Ajoutons que Vaclav Havel a donné à Ferdinand Vanek de nombreux traits autobiographiques, l'a fait figurer dans des situations que lui-même avait été obligé de subir dans sa vie et en a fait donc une espèce d'alter ego. Dans la pièce « Audience » par exemple Ferdinand Vanek est un écrivain dissident qui travaille dans une brasserie. Havel a situé son personnage exactement dans les mêmes conditions où il s'était retrouvé pendant un temps sous le régime communiste, et a jeté sur Vanek et son histoire un regard sarcastique. Et c'est sans doute l'originalité de ce regard et la volonté de se regarder soi-même avec humour et ironie qui font le charme irrésistible de cette pièce et la situent dans la lignée de Jaroslav Hasek et de son brave soldat Chveik.

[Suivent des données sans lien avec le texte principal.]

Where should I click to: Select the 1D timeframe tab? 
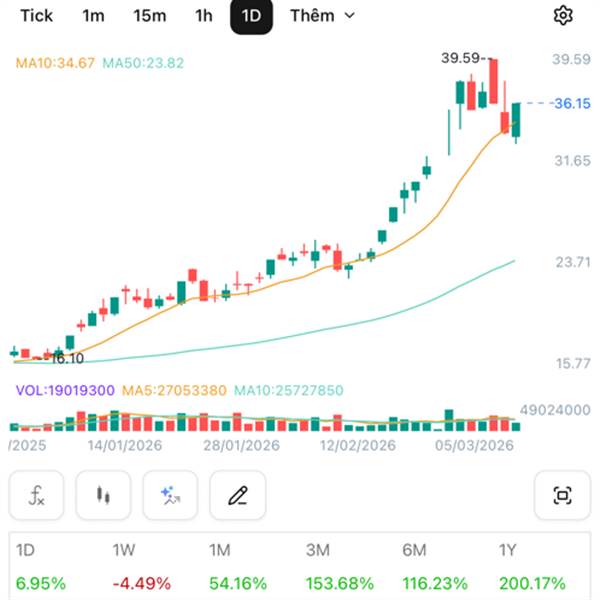252,16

Vous venez assez souvent à Prague, vous connaissez donc la ville assez bien. Au cours de ces dernières années Prague a beaucoup changé. Est-ce un changement positif ou négatif d'après vous?

«Je ne suis pas assez spécialiste pour le dire. Ce n'est pas moi qui pourrais me permettre d'avancer une telle opinion. Je constate des changements. Il faut vivre ici pour savoir s'ils sont positifs ou négatifs. Je ne suis ici que de passage. J'aime beaucoup Prague. Je l'ai visité peut-être une dizaine de fois. Je suis sous le charme et je crois quand même que le charme est resté. Donc malgré tous les changements il y a encore quelque chose, on dirait une âme qui reste encore vivante à Prague et qui est très précieuse pour moi, parce que j'aime beaucoup Prague.»

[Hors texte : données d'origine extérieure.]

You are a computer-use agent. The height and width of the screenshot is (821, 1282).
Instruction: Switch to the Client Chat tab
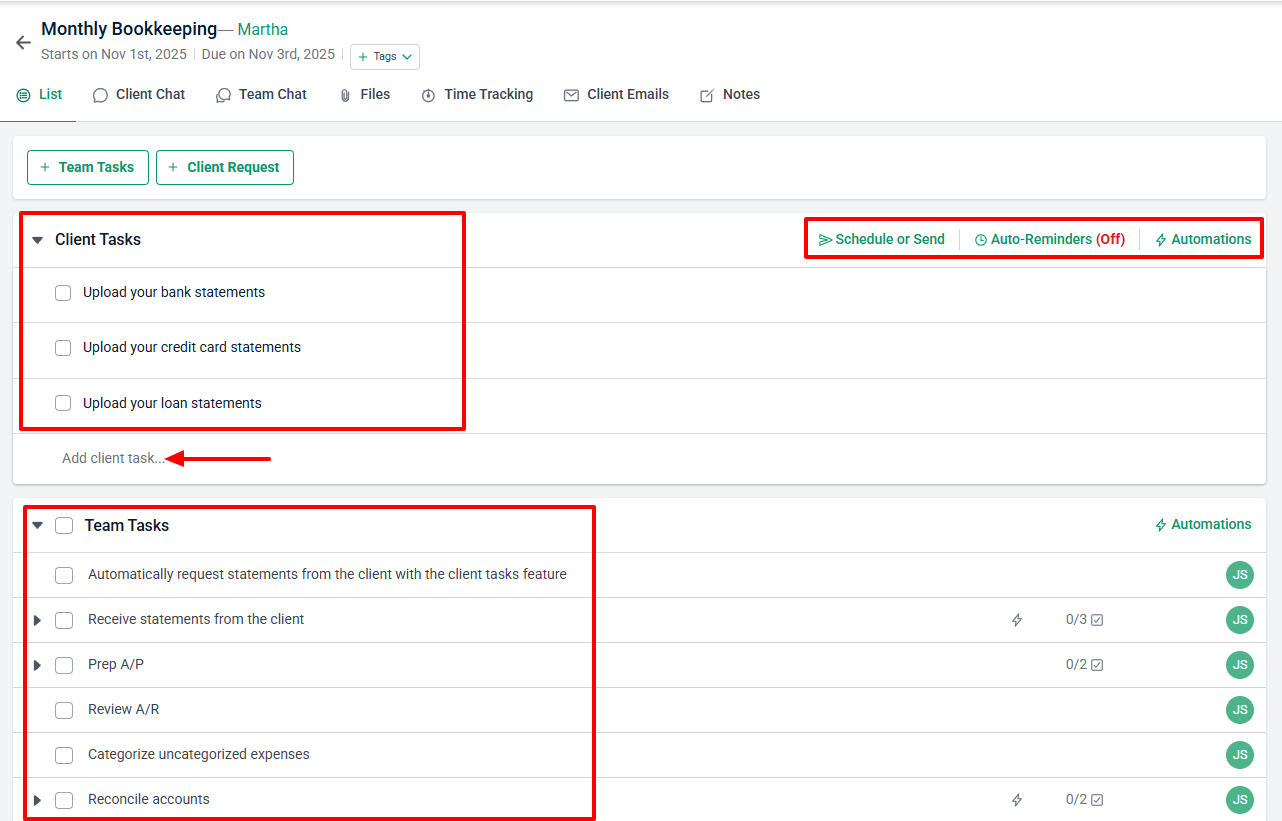pyautogui.click(x=138, y=94)
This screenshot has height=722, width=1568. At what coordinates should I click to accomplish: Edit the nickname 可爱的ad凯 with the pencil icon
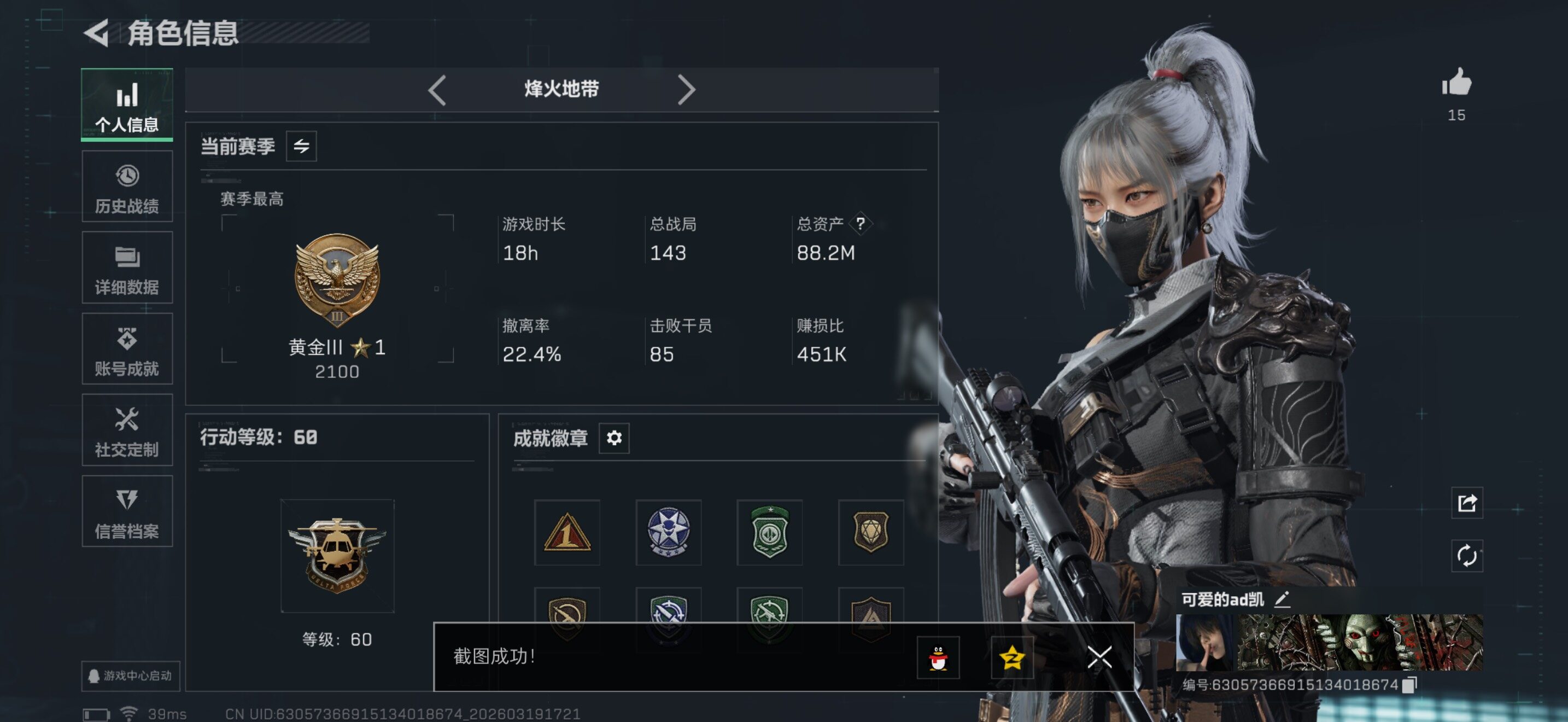pos(1282,599)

Est-ce qu'il y a encore à Prague des endroits à découvrir pour vous ?

«Figurez-vous j'en ai découvert un hier. J'ai découvert Vysehrad. Je connaissais bien Prague, et c'est un ami, le metteur en scène Jaromir Janecek, qui m'a amené à Vysehrad parce qu'il n'habite pas loin. Et alors là, j'ai vu aussi le cimetière où il y a les tombes de Nezval, de Smetana. C'est un endroit très intéressant où on a une vue merveilleuse sur Prague. Par contre, cet après-midi je vais aller à Bertramka et j'amène Jaromir qui connaît bien Prague mais qui ne connaît pas Bertramka. Je l'y amène parce que c'est très émouvant, cet endroit-là où Mozart a écrit Don Giovanni.»

Ce week-end un vrai marathon a lieu à Prague. Vous êtes venu pour présenter votre pièce Le Marathon. Vous n'avez pas envie de participer à cette course dans les rues de Prague ?

(Rires.) «Oui, si j'étais plus jeune, cela me ferait du bien. Cela ne m'est pas venu à l'idée. Ce serait une découverte de Prague très particulière. Mais j'ai un peu passé l'âge. Je suis désolé, j'aimerais bien. Mais c'est de tout mon coeur que je serai avec les concurrents.»